- GEARHART AND PANEITZ: Sharp letters exchanged.
Although the University of Arkansas at Fayetteville is only 20 miles from Northwest Arkansas Community College at Bentonville, the two institutions seem to be drifting apart philosophically. Officials at both schools say they want to remain on good terms, but certain differences between them are not yet resolved. And may not be, to everyone's satisfaction.
One issue is NWACC's plan to establish a university center, through which students at the two-year community college could take televised courses from and receive degrees from four-year institutions. UA sees this as an intrusion on its territory, and an unnecessary duplication of services.
“The University of Arkansas, the flagship institution of the state, just 20 minutes from your campus, is your university center,” UA Chancellor G. David Gearhart said in a rather strongly worded May 1 letter to NWACC President Becky Paneitz. “The citizens of Arkansas simply cannot afford further fragmentation of resources to duplicate institutions and programs.”
Making matters worse, from UA's point of view, NWACC's original university-center plan called for Arkansas State University, a cross-state rival of UA, to be one of the four-year institutions offering degrees through the center.
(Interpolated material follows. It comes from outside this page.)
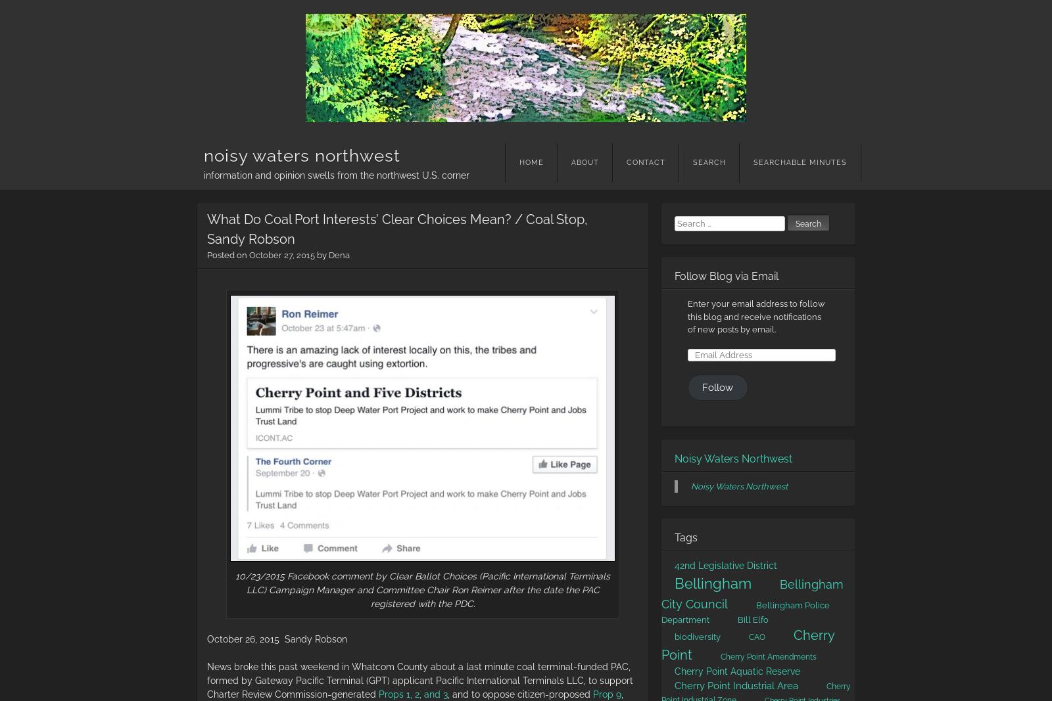 The image size is (1052, 701). What do you see at coordinates (768, 657) in the screenshot?
I see `'Cherry Point Amendments'` at bounding box center [768, 657].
In a May 18 reply to Gearhart, Paneitz said that “as a show of good faith we have discontinued any conversation with Arkansas State University (ASU) about partnering in our proposed university center.” But her own rather strongly worded letter made few other concessions. She gave no indication that NWACC would abandon its plans for the center.
“As a comprehensive community college, we are committed to serving those students who have expressed strong interest in greater opportunities to obtain bachelor's degrees in their own community,” Paneitz wrote. “We certainly acknowledge that the UAF is the state's flagship university and value the vital role it plays in the state, and we are pleased whenever our students choose to continue their higher education at UAF. Nevertheless, while the UAF campus may be within driving distance for some students, it is the students themselves who determine what distance is affordable, what location is accessible, and what environment is desirable. Ease of access is critical to students' ability to enroll, persist, and succeed..”
More disagreement arose from NWACC's plan to enter an agreement with ASU under which honors students at NWACC would automatically be admitted to the honors program at ASU. UA is “strongly opposed” to the plan, Gearhart wrote:
“We view your potential announcement as declaring that our honors college is somehow insufficient to meet the needs of your students or that we somehow have little or no interest in your best students.”
Gearhart said the existing agreement between UA and NWACC concerning honors students was straightforward. Paneitz replied that “to the best of our knowledge there is no formal agreement of any type between the NWACC and UAF Honors programs. Our understanding is that our Honors students can apply for admission into the Honors programs at UAF and have their application evaluated on a case-by-case basis, but that is by no means the same thing as [the proposed agreement with ASU].”
Jim Purcell, director of the state Department of Higher Education, has been advised of the dispute. “I talked to both Chancellor Gearhart and President Paneitz and expect the institutions involved will work through their differences,” Purcell told the Arkansas Times. “Within a decentralized higher education structure [such as Arkansas's], these types of issues occasionally occur.”
“Decentralized structure” means that each college and university is governed by its own board of trustees; there is no state board with authority over all the institutions. Under that arrangement, it would be very difficult for UA to stop NWACC from proceeding. Asked if there was anything UA could do if NWACC pursued its plans unchanged, Gearhart said “probably not. … I hope it doesn't come to that.”